Atheist saints?

There are people who declare themselves to be atheists or agnostics and at the same time show an extraordinary moral stature, to such an extent that they become a model for believers, which is a challenge and at the same time a disturbing question for those of us who confess to be believers. Albert Camus reflected such people in his novel The Plague. The French Nobel Prize winner offers a moving dialogue between a believer and an atheist:

  • In short,” said Tarrou simply, “what interests me is to know how one becomes a saint.
  • But you don’t believe in God,” answered Rieux.
  • Can one be a saint without God? That is the only concrete problem I admit at present.

This short text puts before us the question of whether it is possible to be a saint without expressly declaring oneself to be a believer. Let us not reduce it to a theoretical theorem. Let us see how this concerns the facts of everyday life.

Go to a hospital. Go into a ward with five patients suffering from the same ailment. You will probably find three of them distressed by their own illness. One is resigned to it. Another, serene and perhaps radiant. How is this possible? Or ask yourself why, with the same salary, two office workers, one lives in peace and quiet, devoted to his family and neighbours, and the other is breathless with anguish. Why does this happen?

What these examples reveal is that holiness is indeed within the reach of everyone. It is not a romantic dream. And it is home-made. How is it made? Everyone must find his or her own recipe. But some of these “tricks” might help:

 

– The first and most important is to have some great ideal for the achievement of which failures and difficulties come to matter very little.

– Have faith in the future and trust in life. To take on today’s problems every day instead of suffering in anticipation of the problems that may come tomorrow.

– To make and live the decision to think much more about the good and positive things we have than about the dark areas we will have to cross.
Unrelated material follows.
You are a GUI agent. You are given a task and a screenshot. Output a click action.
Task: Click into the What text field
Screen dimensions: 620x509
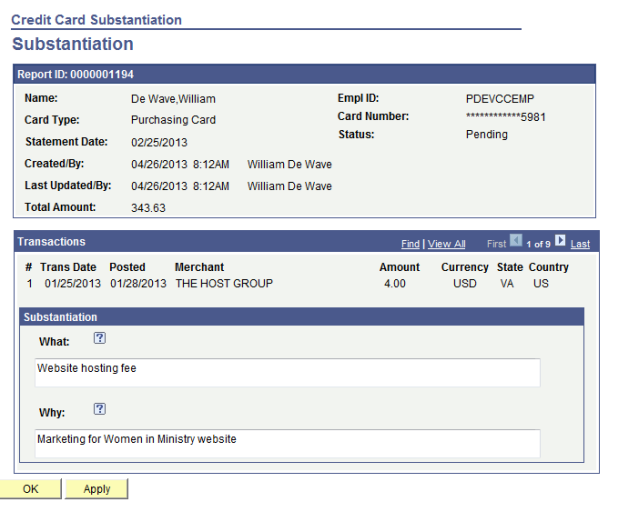coord(287,372)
To talk about the good; not to stir up the residue of failures.

– To love our neighbours unashamedly and prefer to be fooled once by them rather than to spend our whole lives distrusting everyone (thus being perpetually fooled).

– Devote yourself more to your neighbour’s problems than to your own. This will cure or mitigate both.

 

But, let us remember that, at the end of the day, all these tricks – and another one that I do not mention – are mere tricks. They only serve to discover that it is God’s grace that makes us saints, whether we are believers or not, whether we are baptised or, as K. Rahner said, whether we are “Christians antheists” or not. Rahner said, we are “anonymous Christians”. Holiness is spread all over the earth… And God knows how to discreetly touch the hearts of everyone, everyone, everyone.